**** PROVIDED INFORMATION

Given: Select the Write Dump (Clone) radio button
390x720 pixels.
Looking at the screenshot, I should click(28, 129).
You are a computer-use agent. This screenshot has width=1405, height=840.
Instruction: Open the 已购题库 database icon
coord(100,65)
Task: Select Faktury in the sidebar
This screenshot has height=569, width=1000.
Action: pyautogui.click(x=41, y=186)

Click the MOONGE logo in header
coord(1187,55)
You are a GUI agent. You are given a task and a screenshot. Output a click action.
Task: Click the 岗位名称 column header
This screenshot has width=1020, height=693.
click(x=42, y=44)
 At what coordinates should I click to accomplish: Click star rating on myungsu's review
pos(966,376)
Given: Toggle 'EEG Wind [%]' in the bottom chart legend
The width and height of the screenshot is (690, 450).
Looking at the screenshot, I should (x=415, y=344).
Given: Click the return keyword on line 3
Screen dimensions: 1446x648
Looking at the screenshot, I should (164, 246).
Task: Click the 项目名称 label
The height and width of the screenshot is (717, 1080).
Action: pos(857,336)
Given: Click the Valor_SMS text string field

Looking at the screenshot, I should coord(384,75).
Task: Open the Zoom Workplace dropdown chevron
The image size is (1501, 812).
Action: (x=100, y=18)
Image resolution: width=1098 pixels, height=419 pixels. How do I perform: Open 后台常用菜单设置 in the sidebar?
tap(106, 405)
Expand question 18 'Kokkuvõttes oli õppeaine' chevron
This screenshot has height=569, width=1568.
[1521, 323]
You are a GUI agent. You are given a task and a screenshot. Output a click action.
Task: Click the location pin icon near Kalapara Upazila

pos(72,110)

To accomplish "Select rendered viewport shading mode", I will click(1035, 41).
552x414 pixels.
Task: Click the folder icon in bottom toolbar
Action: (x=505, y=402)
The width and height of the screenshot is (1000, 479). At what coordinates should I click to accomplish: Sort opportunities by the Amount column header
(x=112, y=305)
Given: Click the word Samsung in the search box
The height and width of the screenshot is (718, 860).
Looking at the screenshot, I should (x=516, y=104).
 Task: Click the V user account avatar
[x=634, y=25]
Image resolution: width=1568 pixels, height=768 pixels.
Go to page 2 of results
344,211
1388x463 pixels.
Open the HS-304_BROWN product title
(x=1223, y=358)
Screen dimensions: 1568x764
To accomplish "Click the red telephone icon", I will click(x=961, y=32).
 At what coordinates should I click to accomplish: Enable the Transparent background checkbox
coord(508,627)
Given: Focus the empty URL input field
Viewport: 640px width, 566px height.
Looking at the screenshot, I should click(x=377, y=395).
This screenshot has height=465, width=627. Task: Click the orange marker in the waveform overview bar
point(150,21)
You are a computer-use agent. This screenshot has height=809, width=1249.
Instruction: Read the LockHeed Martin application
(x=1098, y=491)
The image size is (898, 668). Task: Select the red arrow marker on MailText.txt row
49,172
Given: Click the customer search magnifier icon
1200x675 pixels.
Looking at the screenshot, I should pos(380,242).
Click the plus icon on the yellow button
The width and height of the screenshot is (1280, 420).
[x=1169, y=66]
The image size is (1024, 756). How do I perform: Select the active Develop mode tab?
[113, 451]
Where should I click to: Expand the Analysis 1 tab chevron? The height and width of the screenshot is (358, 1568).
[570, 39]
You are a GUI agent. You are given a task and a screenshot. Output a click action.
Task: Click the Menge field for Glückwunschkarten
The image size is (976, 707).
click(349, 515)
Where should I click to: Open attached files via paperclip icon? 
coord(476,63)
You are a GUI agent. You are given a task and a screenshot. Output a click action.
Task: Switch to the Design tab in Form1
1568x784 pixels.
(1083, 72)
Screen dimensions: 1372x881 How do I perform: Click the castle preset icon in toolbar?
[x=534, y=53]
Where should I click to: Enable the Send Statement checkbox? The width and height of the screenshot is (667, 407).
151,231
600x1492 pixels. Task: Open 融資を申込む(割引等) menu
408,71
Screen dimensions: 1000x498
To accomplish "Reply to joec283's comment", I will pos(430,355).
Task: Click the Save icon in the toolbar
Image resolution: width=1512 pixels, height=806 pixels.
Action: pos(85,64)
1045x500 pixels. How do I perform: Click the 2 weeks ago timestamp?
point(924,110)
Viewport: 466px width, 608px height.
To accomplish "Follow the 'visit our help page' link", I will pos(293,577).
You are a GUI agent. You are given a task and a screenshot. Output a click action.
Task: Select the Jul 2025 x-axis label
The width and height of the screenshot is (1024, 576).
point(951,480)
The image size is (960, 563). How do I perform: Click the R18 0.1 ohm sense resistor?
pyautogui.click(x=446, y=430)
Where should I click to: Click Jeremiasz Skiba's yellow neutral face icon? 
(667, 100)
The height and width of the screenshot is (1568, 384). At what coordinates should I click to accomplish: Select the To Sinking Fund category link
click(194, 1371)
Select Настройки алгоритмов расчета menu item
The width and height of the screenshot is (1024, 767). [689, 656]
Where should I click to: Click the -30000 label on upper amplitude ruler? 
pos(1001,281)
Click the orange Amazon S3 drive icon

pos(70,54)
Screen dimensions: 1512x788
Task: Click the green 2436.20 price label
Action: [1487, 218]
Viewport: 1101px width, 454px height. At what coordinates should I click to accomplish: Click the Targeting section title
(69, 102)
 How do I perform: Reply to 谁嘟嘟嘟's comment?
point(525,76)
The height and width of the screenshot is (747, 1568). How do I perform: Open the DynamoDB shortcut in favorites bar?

********

Please count the lines in the material above where the word "button" occurs, and give only the number.

# FINISHED EXERCISE
2